I have been managing high performance clusters since the beginning of my career. One of first tasks was to migrate a group of users doing radar simulations off of an old SGI cluster to an Apple XServe cluster (and more recently to COTS supermicros). So when an acoustic simulations group approached me to modernize their system, I was able to revolutionize their workflow.
I first spent some time to learn the applications and processes they were using, and making incremental and helpful improvements as we went by automating data extraction and visualization tools in python. When I transitioned them to use RHEL linux systems, overnight they saw a 5x performance improvement in their simulation times. Then I procured test bed servers, an infiniband switch, 3D NAND storage, GPU’s, etc to experiment with the technology and do a parameter study to find out what would give them the most bang for their specific applications. Within a couple months, I had optimized, spec’d out, and obtained quotes for the hardware to deploy a modest $600k HPC.

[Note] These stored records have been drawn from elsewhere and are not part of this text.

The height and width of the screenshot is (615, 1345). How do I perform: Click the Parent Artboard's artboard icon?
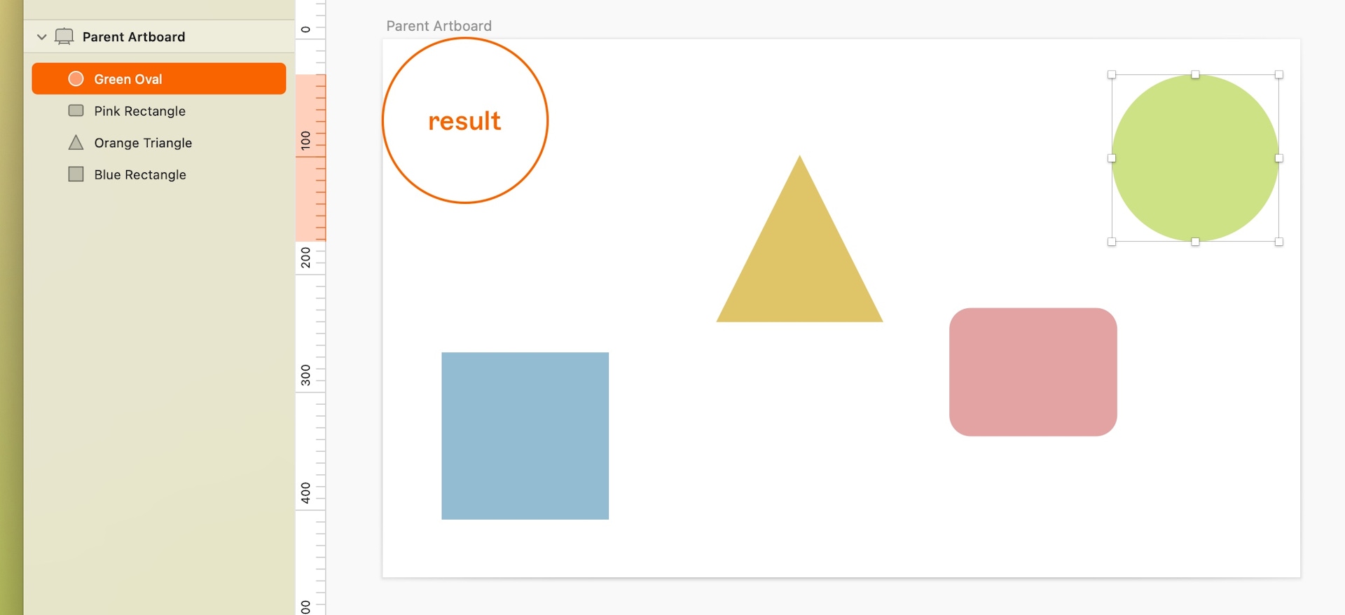pos(64,36)

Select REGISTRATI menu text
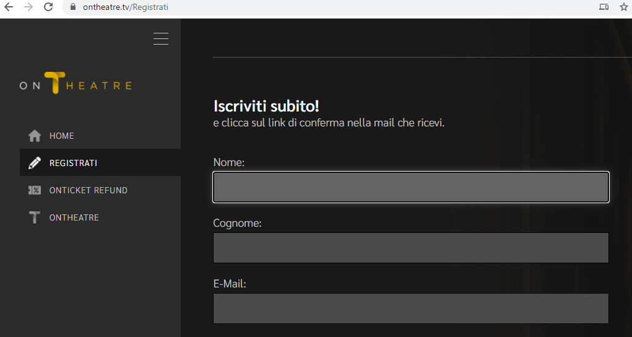74,163
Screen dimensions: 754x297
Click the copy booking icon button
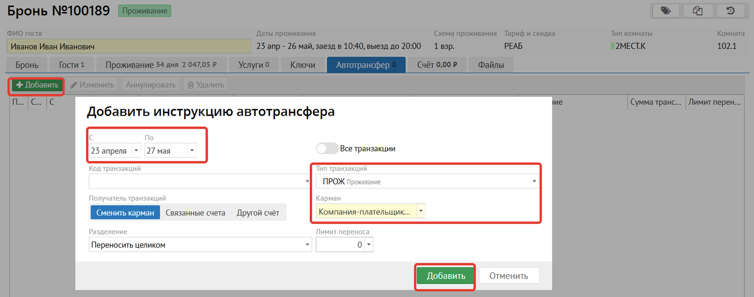coord(697,11)
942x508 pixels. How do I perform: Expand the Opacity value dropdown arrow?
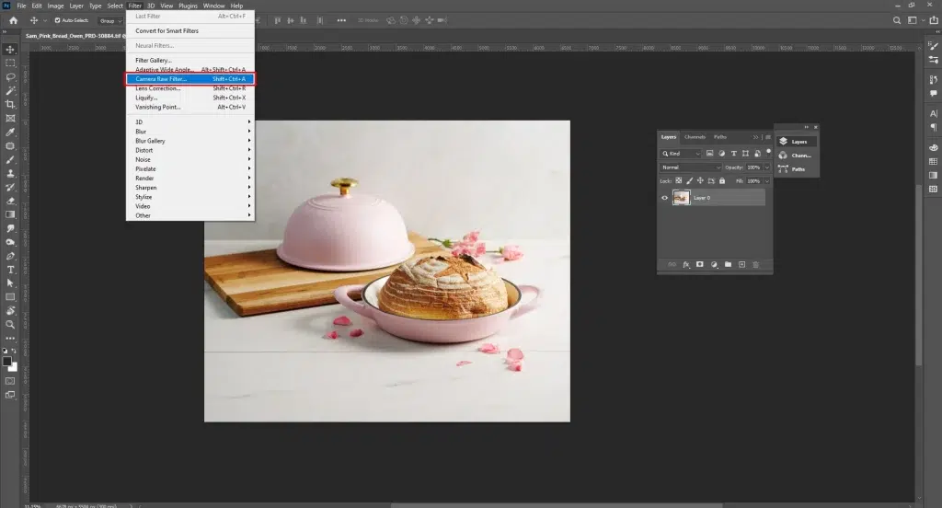click(767, 167)
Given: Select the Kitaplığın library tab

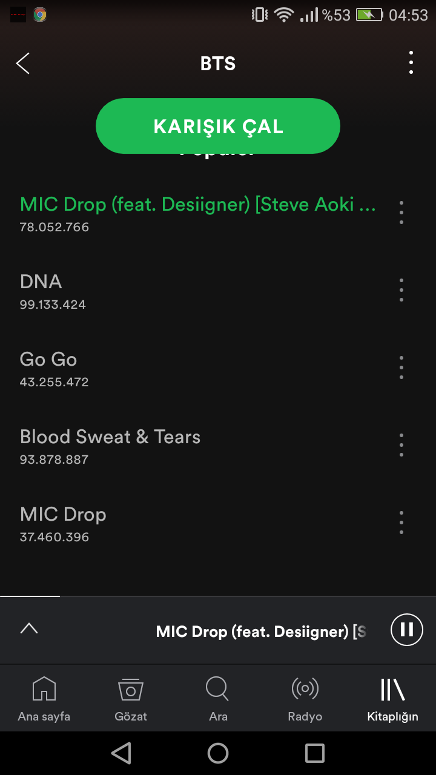Looking at the screenshot, I should click(392, 699).
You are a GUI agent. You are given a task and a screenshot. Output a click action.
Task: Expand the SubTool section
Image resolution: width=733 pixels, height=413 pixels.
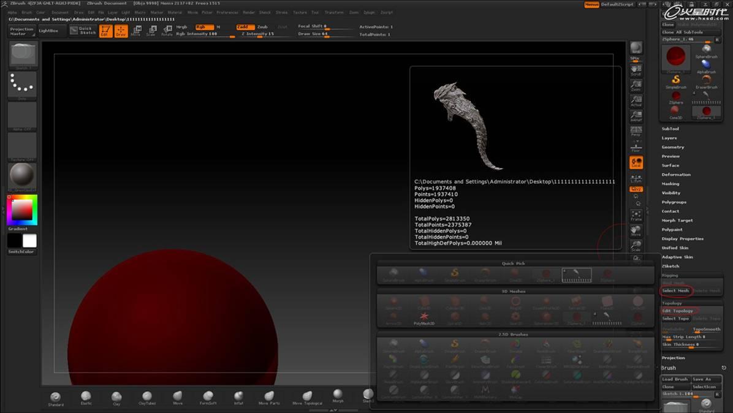click(670, 129)
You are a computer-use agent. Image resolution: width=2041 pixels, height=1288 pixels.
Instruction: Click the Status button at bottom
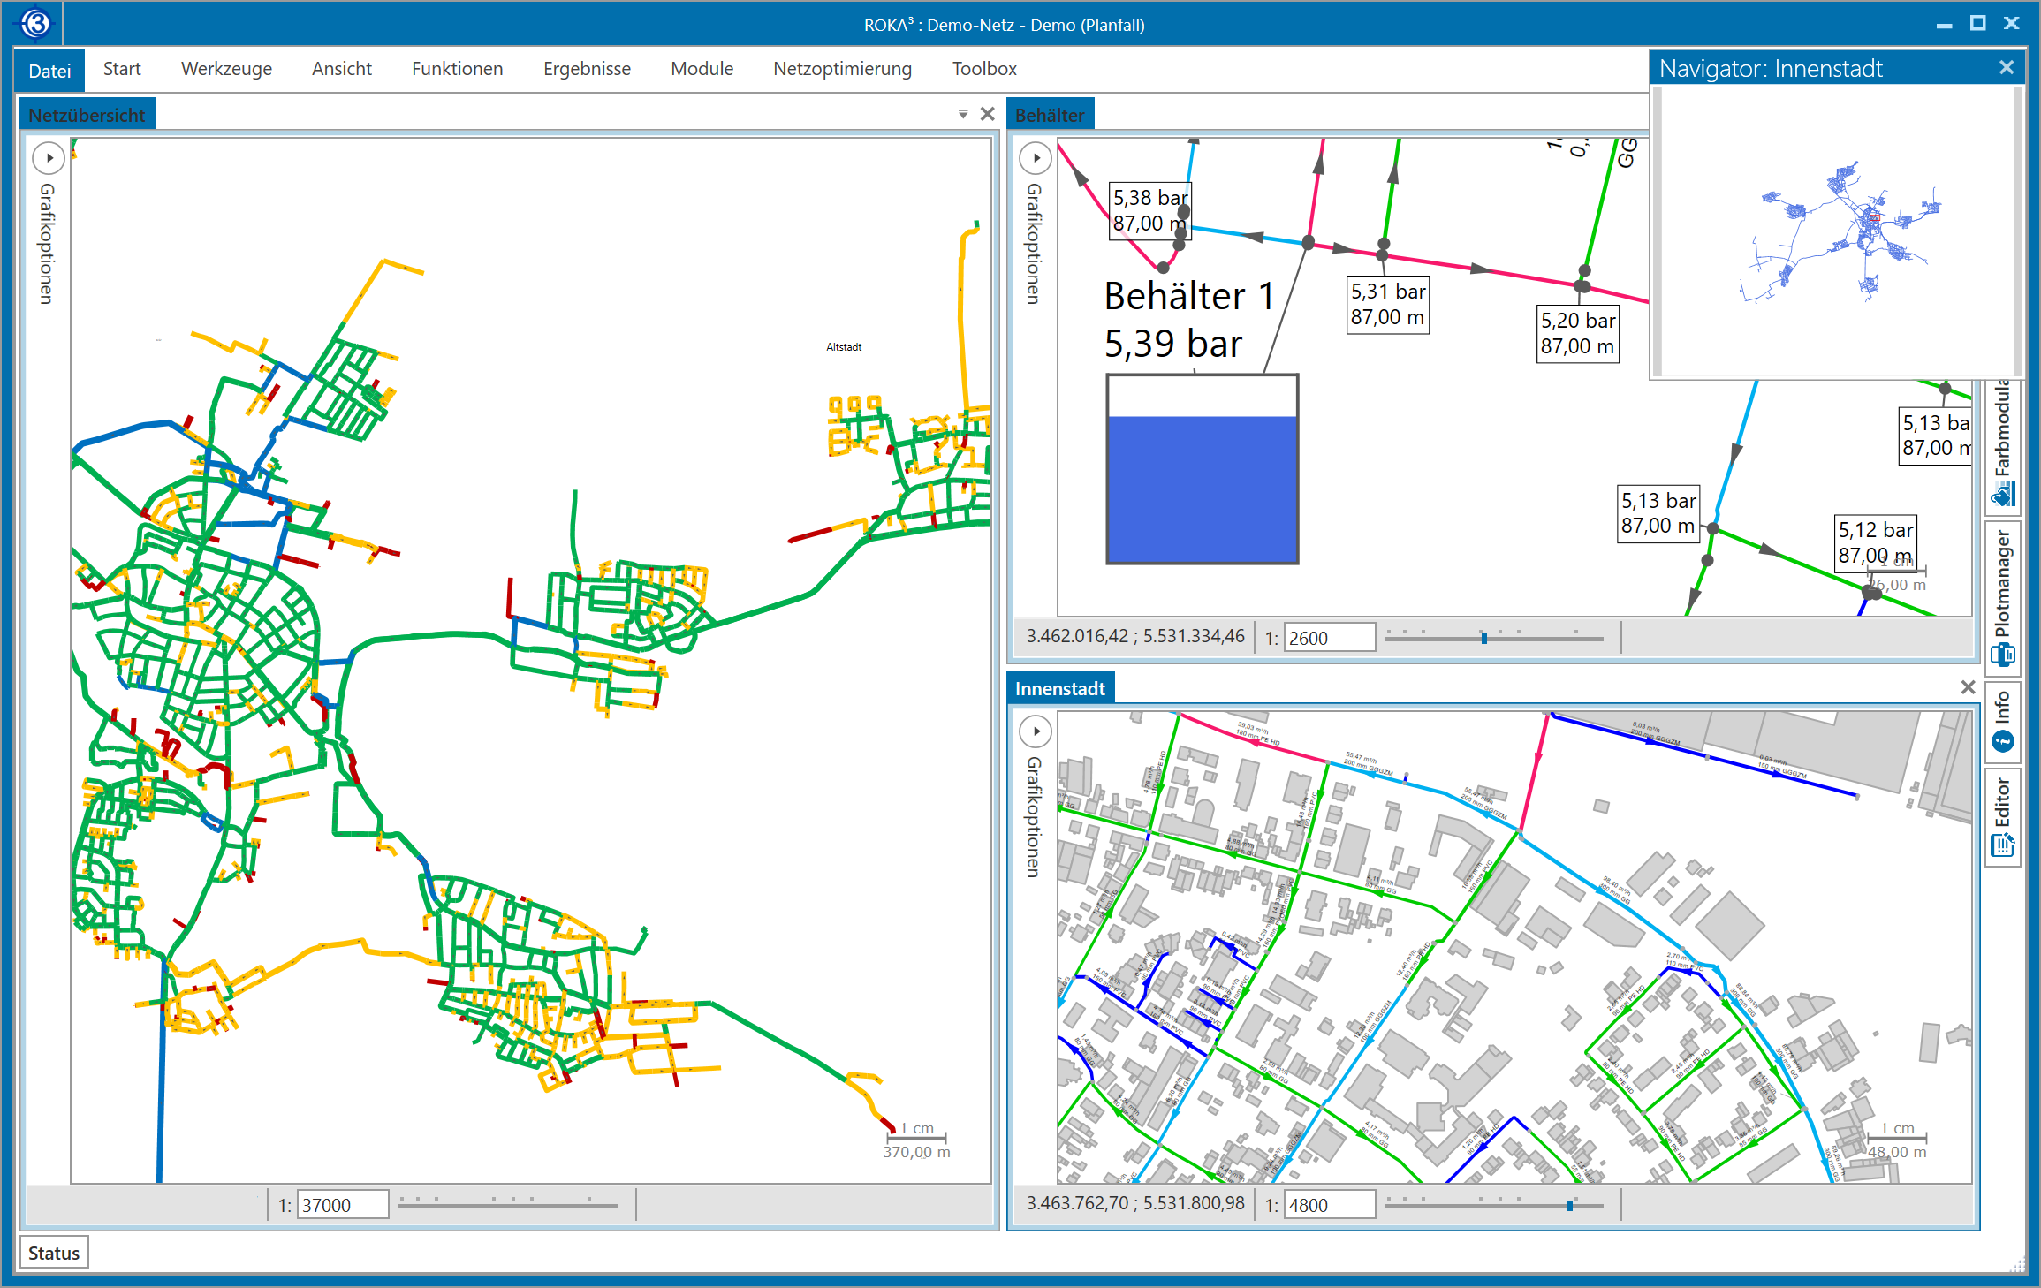54,1253
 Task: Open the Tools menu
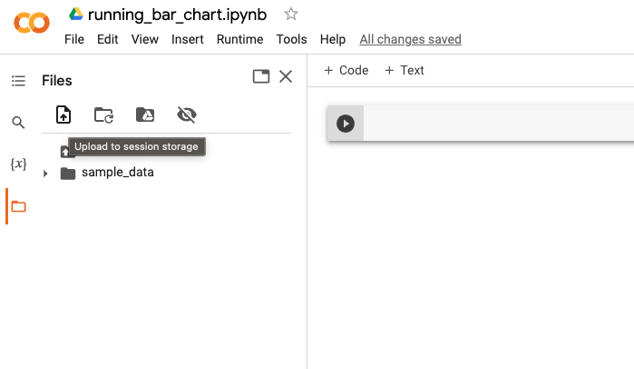tap(291, 39)
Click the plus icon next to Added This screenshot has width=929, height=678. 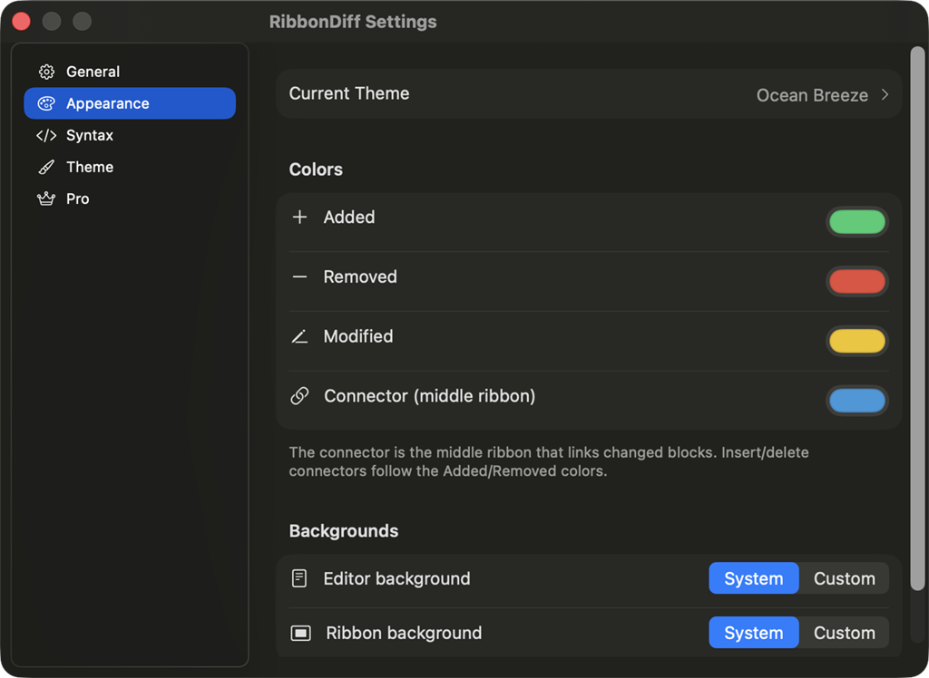[299, 218]
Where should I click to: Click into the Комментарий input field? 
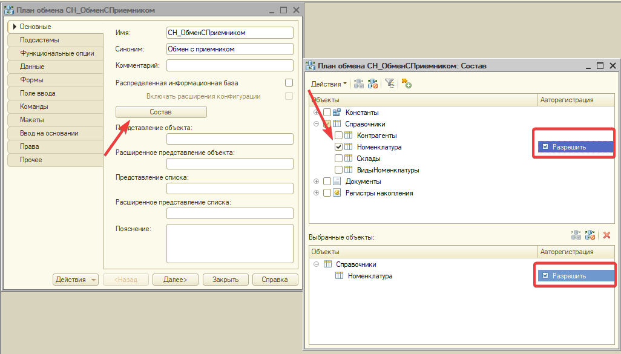(229, 65)
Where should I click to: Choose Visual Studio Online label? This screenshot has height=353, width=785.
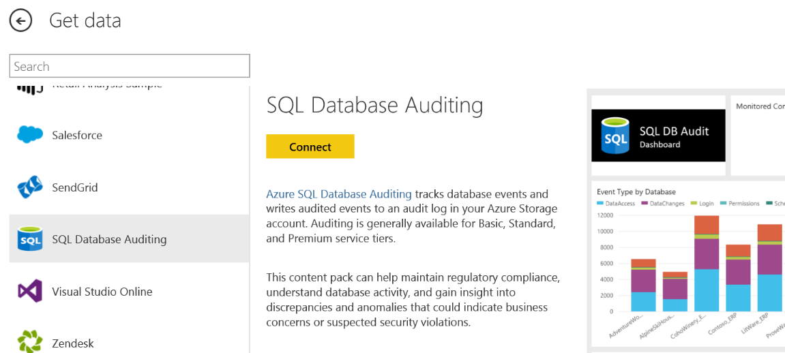(102, 292)
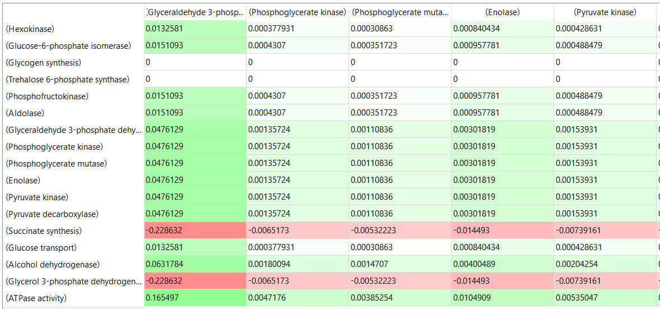Image resolution: width=660 pixels, height=309 pixels.
Task: Click the Glycogen synthesis row label
Action: pos(43,62)
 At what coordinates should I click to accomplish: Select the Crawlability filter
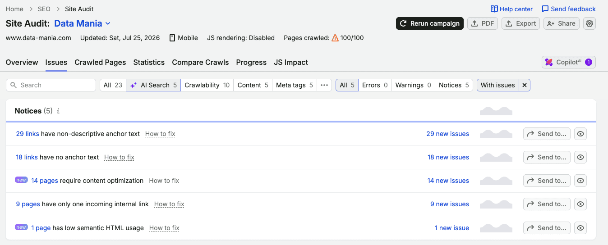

Once we racked, stacked, and wired the hardware, I utilized OpenHPC and other standard open source tools to configure the system and the diskless nodes. Mach1 (appropriately named as after the speed of sound) was born. Its initial setup was >750 Cores, >25 TB RAM, V100 GPUs, 100 GB Infiniband using a SLURM scheduler. The system was so successful that we had many groups coming to request processing time, so I worked with each group to setup a multitenant environment with usage statistics and cost sharing.
7 years later, the system has been so successful that the group is coming back to me to stand up Mach2 for them.